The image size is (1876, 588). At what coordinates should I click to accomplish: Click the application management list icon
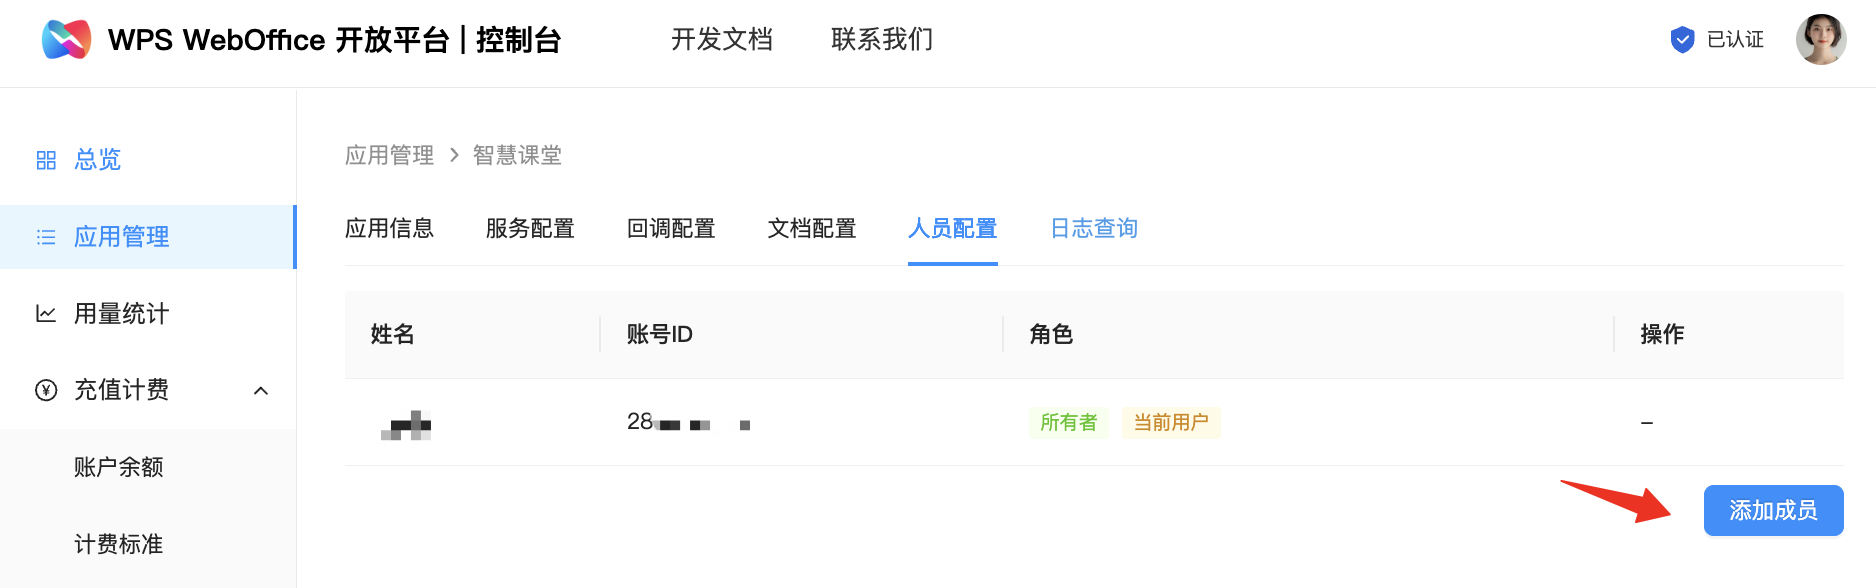(x=46, y=237)
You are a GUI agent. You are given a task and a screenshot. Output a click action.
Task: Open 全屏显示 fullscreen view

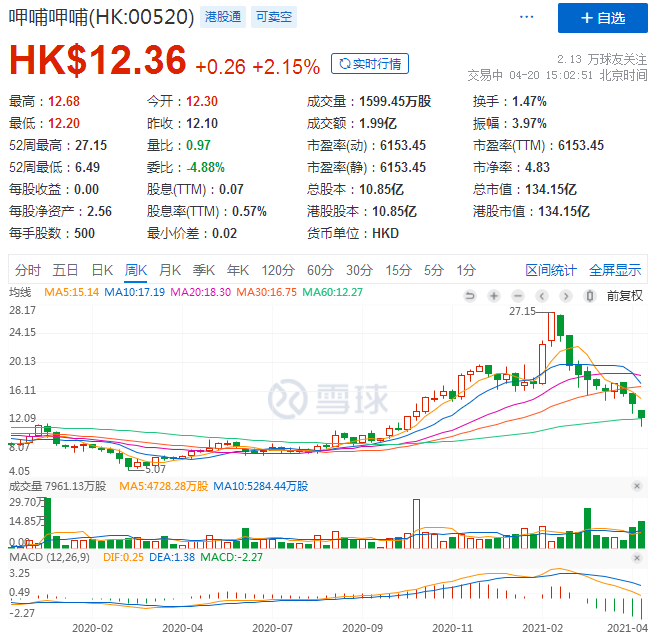[x=615, y=270]
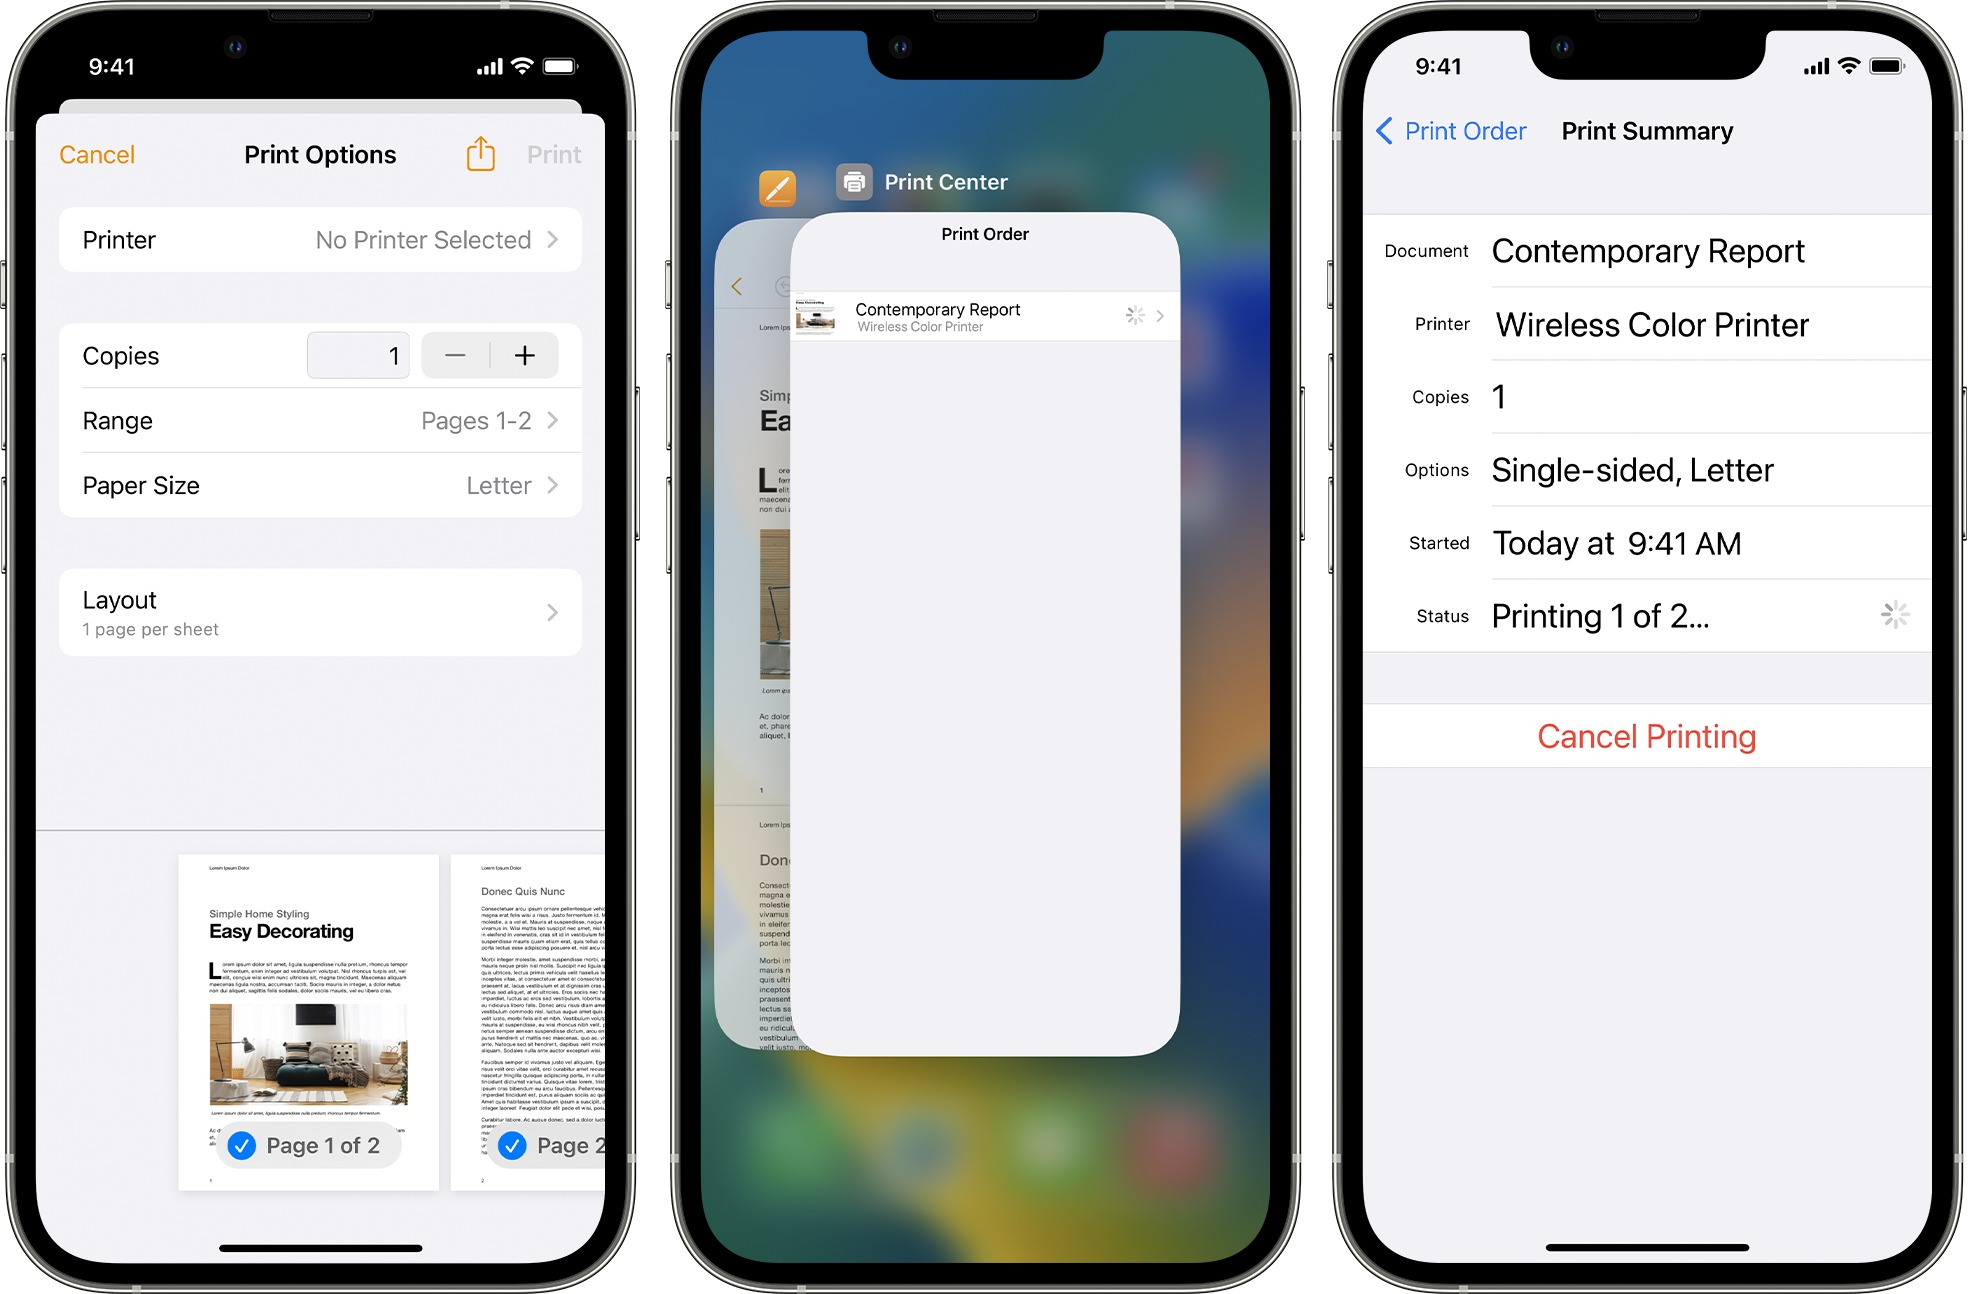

+ + + +

— Requirement —
Please transcribe the listing above verbatim and exclude every picture.

— Reply —
The image size is (1876, 588). At what coordinates should I click to accomplish: Click the application management list icon
(x=46, y=237)
You are a GUI agent. You are given a task and a screenshot. Output a click action.
Task: Open 全屏显示 fullscreen view

[x=615, y=270]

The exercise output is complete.